The 2014 HME Handbook: Support Surfaces
How to Help Achieve Optimal Outcomes for Support Surface Patients
Preventing wounds, caring for wounds and ensuring they heal lies at the heart of providing therapeutic support surfaces. Providers of support surfaces key players in ensuring that the patient enjoys an optimal issue, because of their product knowledge.
Unless a patient has the right support surface, they can develop pressure ulcers that could require extensive medical treatment.
So providers must ensure that patients have the exact support surface they need. And that’s not necessarily a simple process. Various factors, such as the patients, weight, age and mobility can factor into the mattress choice, just as much as how far advance a patient’s wound might be. Also the homecare environment, diet, available funding and other factors can play a role in what mattress will get provisioned and how it will fit into the patient’s care.
So, while providers are, in the very basic of terms, providing a mattress, the business of offering support surfaces goes much further than that. After assessing patient needs and providing a mattress, the support surface provider is involved in that patient’s care until the end, and that requires regular communication with the patient and caregivers, as well as educating them on key aspects of care related to the support surface.
Bearing all that in mind, let’s take a look at some of the things support surface providers need to consider when trying to achieve optimal outcomes for their patients:
Key in understanding what mattress solutions are right for a patient is to understand pressure wound staging. For a basic gist, here is a summary of the National Pressure Ulcer Advisory Panel’s wound stages:
Suspected Deep Tissue Injury — This will have a purple or maroon localized area of discolored intact skin or blood-filled blister.

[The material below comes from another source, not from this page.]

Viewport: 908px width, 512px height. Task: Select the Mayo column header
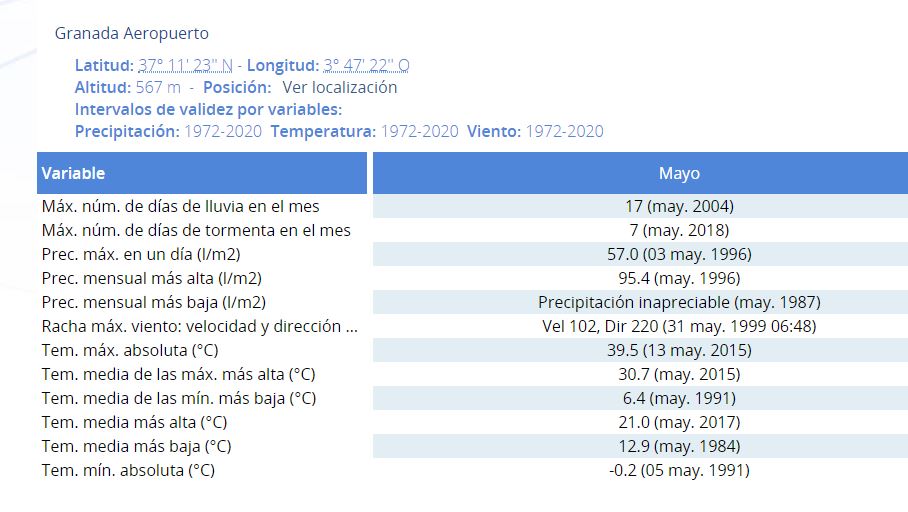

Stage 1 — Intact skin with non-blanchable redness of a localized area usually over a bony prominence.
Stage 2 — Partial thickness loss of dermis presenting as a shallow open ulcer with a red pink wound bed, but without slough.
Stage 3 — Full thickness tissue loss with visible subcutaneous fat. Slough might be present and the wound might include undermining and tunneling.
Stage 4 — Full thickness tissue loss with exposed bone, tendon or muscle; slough or eschar might be present; and will often include undermining and tunneling.
Unstageable — Full thickness tissue loss in which the base of the ulcer is covered by an eschar in the wound bed.
There are many effective mattresses, but be aware that no one mattress can effectively address all patients. Matching the right mattress to the patient versus a patient to a mattress is key to effectively addressing any wound care issue. Generally, the more severe a pressure wound, the more complex the mattress that will be required. A patient with a single stage 2 sore or less might simply need a gel overlay, while a patient with multiple stage 3 or 4 wounds might need a low-air loss, alternating pressure mattress. There are two standard mattress types that have been on the market for some time: low air loss mattresses and alternating pressure mattresses. Low air loss mattresses provide airflow to help keep skin dry, as well as to relieve pressure. Alternating pressure mattresses help treat pressure sores by providing two sets of air cells that expand and contract on an alternating basis so as to continually shift pressure. True low air loss with alternating pressure is a good solution for treating pressure wounds.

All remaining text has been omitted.